Influences of geometrical topography and surface chemistry on the stable immobilization of adenosine deaminase on mesoporous TiO₂

Mesoporous TiO₂ microparticles featuring distinct, well-defined pore sizes (3.7-40nm) were used for investigating the effect of geometrical topography and surface chemistry on the immobilization of adenosine deaminase (ADA). We determined that the pore size of the microparticles can be tuned by varying the post-heat-treatment process.

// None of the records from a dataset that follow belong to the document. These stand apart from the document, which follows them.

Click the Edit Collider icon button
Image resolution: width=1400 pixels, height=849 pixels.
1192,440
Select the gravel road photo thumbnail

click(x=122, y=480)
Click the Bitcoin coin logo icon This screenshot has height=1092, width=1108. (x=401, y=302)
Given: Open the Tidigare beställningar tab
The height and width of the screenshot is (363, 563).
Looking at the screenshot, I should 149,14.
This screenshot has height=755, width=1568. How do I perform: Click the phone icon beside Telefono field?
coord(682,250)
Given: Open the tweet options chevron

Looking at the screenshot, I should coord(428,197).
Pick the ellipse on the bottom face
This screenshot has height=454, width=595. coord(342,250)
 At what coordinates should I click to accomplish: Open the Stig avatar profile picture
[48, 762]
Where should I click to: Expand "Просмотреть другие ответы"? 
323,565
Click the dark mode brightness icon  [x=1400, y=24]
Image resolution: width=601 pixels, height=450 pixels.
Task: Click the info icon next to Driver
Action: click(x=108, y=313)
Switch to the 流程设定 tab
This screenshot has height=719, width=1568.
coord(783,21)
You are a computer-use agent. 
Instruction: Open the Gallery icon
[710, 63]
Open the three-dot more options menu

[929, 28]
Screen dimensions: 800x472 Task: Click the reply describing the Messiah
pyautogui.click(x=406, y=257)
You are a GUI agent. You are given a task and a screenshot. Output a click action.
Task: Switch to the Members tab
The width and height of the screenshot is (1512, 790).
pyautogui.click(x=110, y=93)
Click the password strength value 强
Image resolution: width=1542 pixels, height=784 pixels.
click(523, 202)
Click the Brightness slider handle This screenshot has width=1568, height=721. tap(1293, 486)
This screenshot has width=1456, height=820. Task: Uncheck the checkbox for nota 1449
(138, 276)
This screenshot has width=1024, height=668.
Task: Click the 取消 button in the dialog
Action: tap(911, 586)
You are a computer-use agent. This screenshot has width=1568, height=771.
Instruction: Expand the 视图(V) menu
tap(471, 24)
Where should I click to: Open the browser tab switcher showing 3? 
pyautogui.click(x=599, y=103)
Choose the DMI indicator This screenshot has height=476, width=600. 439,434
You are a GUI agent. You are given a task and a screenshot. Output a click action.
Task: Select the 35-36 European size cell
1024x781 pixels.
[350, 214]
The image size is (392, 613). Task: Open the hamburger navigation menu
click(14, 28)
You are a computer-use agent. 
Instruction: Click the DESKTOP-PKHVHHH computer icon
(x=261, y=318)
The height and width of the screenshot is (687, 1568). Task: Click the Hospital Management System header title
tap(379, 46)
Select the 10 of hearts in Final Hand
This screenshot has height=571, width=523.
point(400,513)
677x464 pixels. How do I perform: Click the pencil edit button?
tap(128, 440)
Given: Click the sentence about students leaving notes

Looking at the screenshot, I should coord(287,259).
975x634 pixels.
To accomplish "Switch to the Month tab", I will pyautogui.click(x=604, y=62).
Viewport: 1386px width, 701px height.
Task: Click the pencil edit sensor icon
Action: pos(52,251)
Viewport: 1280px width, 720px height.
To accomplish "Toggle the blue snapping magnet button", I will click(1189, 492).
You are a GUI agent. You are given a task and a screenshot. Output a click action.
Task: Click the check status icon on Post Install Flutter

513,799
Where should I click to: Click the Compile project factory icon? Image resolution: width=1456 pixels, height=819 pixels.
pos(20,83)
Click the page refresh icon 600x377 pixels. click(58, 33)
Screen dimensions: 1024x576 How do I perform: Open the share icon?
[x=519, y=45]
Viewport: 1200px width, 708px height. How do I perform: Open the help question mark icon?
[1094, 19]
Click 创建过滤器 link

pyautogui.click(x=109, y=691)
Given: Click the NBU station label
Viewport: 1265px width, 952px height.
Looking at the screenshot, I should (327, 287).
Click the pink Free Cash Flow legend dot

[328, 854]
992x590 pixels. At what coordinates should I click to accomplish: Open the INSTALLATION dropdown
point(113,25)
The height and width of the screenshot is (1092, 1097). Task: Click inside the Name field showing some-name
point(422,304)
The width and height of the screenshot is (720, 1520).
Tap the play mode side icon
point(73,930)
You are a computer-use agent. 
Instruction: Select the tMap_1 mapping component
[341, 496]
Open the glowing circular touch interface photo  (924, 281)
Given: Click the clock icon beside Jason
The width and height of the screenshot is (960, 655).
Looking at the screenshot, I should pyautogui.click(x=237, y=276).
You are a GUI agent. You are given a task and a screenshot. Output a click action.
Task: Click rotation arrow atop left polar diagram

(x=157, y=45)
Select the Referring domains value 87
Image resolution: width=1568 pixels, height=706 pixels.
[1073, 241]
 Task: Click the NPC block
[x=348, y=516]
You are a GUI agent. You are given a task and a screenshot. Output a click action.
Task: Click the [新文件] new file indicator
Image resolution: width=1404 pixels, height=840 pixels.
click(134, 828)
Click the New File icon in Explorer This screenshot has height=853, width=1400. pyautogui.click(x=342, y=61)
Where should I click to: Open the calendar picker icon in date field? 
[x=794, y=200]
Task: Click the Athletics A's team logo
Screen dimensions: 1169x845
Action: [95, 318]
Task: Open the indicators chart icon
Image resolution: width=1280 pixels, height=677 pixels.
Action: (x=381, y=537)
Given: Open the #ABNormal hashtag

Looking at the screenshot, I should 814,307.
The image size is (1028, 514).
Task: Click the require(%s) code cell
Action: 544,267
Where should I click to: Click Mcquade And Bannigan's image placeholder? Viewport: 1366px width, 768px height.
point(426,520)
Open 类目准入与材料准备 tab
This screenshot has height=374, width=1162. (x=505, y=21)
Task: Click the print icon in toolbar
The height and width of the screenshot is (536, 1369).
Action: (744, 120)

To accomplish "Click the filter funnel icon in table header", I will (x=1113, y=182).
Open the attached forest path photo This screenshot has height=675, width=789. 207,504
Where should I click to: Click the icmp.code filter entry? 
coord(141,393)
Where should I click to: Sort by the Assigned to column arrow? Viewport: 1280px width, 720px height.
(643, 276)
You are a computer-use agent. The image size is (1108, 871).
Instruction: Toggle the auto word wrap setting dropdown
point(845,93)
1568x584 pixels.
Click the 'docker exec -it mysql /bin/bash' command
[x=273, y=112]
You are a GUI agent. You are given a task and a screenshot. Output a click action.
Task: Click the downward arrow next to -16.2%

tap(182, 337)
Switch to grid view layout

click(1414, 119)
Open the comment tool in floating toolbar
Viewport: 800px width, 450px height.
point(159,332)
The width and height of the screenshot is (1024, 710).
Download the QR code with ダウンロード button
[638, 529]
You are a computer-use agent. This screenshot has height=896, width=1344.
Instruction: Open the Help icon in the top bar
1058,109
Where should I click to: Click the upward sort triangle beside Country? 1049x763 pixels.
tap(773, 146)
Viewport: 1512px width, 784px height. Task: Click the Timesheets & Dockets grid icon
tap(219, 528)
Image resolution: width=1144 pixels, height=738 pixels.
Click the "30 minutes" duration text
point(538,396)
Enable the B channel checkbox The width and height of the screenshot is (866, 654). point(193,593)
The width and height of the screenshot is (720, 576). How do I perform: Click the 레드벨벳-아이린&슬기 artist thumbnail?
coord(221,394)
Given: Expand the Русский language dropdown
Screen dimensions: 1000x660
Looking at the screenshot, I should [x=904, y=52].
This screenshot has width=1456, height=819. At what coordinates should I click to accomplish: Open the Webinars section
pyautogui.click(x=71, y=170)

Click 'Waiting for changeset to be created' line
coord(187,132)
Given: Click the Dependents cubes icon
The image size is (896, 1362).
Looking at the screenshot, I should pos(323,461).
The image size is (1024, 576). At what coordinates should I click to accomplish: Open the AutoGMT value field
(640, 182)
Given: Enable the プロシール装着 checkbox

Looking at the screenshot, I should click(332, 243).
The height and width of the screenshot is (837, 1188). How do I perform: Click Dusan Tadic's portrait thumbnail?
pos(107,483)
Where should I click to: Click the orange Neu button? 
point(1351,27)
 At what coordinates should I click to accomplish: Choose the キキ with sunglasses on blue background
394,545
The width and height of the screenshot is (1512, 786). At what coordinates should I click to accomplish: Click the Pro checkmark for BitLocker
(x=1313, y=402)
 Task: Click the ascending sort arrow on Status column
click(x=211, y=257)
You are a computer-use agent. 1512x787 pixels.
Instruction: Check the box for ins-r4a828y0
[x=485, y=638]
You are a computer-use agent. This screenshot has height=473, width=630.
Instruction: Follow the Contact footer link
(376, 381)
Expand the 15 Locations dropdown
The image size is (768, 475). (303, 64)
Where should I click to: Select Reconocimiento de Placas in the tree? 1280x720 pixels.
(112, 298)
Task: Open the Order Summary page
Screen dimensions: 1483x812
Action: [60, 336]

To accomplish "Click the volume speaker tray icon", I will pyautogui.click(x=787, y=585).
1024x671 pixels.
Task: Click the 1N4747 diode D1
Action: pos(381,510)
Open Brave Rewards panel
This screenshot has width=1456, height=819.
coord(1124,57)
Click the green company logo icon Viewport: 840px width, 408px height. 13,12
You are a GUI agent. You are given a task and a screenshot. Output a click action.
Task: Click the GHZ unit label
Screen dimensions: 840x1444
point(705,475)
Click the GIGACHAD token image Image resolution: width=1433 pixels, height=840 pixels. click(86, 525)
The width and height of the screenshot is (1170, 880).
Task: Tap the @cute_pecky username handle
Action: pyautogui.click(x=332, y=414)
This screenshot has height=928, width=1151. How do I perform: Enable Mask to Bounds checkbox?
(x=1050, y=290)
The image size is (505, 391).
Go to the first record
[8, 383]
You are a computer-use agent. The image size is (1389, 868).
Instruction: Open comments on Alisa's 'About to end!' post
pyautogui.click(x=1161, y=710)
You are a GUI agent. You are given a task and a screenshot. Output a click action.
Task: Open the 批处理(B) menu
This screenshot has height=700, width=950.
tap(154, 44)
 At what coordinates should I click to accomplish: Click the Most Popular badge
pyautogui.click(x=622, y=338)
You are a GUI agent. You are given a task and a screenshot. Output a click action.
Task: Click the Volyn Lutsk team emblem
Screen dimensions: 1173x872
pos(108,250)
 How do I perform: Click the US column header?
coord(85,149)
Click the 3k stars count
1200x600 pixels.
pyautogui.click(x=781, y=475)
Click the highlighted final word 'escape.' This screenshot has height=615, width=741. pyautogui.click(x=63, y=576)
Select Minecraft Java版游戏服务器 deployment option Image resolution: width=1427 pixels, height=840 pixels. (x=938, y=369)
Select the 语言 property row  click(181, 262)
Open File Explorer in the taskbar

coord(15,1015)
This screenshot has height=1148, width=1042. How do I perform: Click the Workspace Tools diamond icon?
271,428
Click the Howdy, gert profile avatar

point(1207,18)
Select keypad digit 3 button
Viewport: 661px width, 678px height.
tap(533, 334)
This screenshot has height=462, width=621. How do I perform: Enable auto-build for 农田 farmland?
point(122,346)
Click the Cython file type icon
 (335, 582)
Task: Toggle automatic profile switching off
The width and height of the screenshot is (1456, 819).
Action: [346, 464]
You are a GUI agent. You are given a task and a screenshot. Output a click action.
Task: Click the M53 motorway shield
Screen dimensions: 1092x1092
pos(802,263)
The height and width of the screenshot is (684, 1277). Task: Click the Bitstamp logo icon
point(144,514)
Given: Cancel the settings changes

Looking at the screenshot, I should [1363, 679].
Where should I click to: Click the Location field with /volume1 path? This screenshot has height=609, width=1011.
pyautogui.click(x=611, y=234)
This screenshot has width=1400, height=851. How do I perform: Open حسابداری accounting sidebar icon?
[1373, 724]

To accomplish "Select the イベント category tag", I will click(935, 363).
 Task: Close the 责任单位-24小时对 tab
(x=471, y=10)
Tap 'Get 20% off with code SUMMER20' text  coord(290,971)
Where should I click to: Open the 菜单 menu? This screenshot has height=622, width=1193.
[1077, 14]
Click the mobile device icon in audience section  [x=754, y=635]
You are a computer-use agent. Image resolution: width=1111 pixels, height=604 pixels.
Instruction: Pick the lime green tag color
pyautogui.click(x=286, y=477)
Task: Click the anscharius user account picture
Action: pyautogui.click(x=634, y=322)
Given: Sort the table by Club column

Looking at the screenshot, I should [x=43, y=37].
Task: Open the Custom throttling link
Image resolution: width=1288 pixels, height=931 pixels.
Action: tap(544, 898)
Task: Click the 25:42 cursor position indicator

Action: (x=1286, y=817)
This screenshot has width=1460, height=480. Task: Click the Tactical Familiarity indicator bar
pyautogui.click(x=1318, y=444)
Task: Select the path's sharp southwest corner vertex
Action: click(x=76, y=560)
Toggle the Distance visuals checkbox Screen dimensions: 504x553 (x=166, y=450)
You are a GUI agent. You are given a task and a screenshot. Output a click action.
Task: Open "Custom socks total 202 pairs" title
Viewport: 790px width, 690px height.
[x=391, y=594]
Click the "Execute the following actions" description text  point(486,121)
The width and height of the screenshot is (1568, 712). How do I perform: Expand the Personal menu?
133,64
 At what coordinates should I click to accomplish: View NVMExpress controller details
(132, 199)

The ADA-adsorption properties of microparticles displaying distinct geometrical topographies were compared, and the relations between pore sizes and the levels of protein loading and enzyme activity were investigated. Although the specific surface area of large-pore microparticles was smaller than that of microparticles harboring small pores, carriers derived from large-pore microparticles exhibited comparatively superior enzyme loading; an overall enzyme loading of 13.5mg/g was achieved in the case of TiO₂ carriers featuring 20nm intra-particle pores. In order to strengthen operational stability, surface modification with (3-aminopropyl) triethoxysilane (APTES) and crosslinking with glutaraldehyde were performed; the operational stability of ADA immobilized on TiO₂-APTES microparticles featuring various pore sizes was considerably higher than that of ADA immobilized on blank TiO₂. Thus, both the geometrical topography and surface chemistry of mesoporous TiO₂ microparticles and ADA were crucial for achieving high biocatalysis activity and operational stability.